* CONSEGNA: Ricopia identico il tratto dei record che va dalla riga contenente "Image resolution: width=1365" alla riga contenente "coord(802,340)", comprese entrambe.

-=-=-=-=-

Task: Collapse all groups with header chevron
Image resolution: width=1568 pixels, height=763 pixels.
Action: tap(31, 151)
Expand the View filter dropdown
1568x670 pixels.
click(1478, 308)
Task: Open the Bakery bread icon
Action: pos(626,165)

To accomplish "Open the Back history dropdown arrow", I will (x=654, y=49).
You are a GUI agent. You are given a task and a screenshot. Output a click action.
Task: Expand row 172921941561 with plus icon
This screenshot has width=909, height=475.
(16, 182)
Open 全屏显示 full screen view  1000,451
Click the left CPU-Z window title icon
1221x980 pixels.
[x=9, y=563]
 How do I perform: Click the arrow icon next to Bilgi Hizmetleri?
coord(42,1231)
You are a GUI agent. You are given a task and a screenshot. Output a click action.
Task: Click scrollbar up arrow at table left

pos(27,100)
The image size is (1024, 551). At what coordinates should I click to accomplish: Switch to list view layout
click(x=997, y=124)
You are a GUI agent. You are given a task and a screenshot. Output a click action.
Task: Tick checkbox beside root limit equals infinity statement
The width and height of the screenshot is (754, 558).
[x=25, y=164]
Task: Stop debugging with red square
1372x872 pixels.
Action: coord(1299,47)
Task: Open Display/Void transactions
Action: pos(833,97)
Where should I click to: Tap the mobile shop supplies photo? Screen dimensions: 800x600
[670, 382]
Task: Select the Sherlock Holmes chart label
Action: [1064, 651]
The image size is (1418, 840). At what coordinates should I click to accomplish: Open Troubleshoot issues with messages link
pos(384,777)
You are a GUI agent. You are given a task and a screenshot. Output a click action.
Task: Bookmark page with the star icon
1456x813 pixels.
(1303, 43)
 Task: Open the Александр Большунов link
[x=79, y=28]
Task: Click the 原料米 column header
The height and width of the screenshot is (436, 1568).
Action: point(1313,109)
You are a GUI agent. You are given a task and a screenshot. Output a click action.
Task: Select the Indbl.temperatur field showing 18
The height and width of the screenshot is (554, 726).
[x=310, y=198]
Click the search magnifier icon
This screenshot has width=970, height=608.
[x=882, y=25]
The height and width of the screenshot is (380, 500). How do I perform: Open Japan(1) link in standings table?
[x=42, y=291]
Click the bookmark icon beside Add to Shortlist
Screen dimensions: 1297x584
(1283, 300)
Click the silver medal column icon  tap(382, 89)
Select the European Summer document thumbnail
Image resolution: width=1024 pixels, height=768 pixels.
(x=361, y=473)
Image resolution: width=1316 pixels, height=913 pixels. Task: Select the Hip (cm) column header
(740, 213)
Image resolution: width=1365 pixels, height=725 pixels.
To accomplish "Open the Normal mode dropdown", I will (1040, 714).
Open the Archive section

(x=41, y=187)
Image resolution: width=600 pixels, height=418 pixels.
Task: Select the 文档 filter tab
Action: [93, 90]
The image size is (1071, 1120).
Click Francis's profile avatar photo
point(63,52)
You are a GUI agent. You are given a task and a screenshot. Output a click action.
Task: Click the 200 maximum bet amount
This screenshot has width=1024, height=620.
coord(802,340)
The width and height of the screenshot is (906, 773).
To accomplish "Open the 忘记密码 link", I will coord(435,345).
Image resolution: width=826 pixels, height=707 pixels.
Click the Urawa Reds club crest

-=-=-=-=-

* SOLUZIONE:
Image resolution: width=1365 pixels, height=725 pixels.
To accomplish "Open the Normal mode dropdown", I will (1040, 714).
Open the Archive section

(x=41, y=187)
Image resolution: width=600 pixels, height=418 pixels.
Task: Select the 文档 filter tab
Action: [93, 90]
The image size is (1071, 1120).
Click Francis's profile avatar photo
point(63,52)
You are a GUI agent. You are given a task and a screenshot. Output a click action.
Task: Click the 200 maximum bet amount
This screenshot has width=1024, height=620.
coord(802,340)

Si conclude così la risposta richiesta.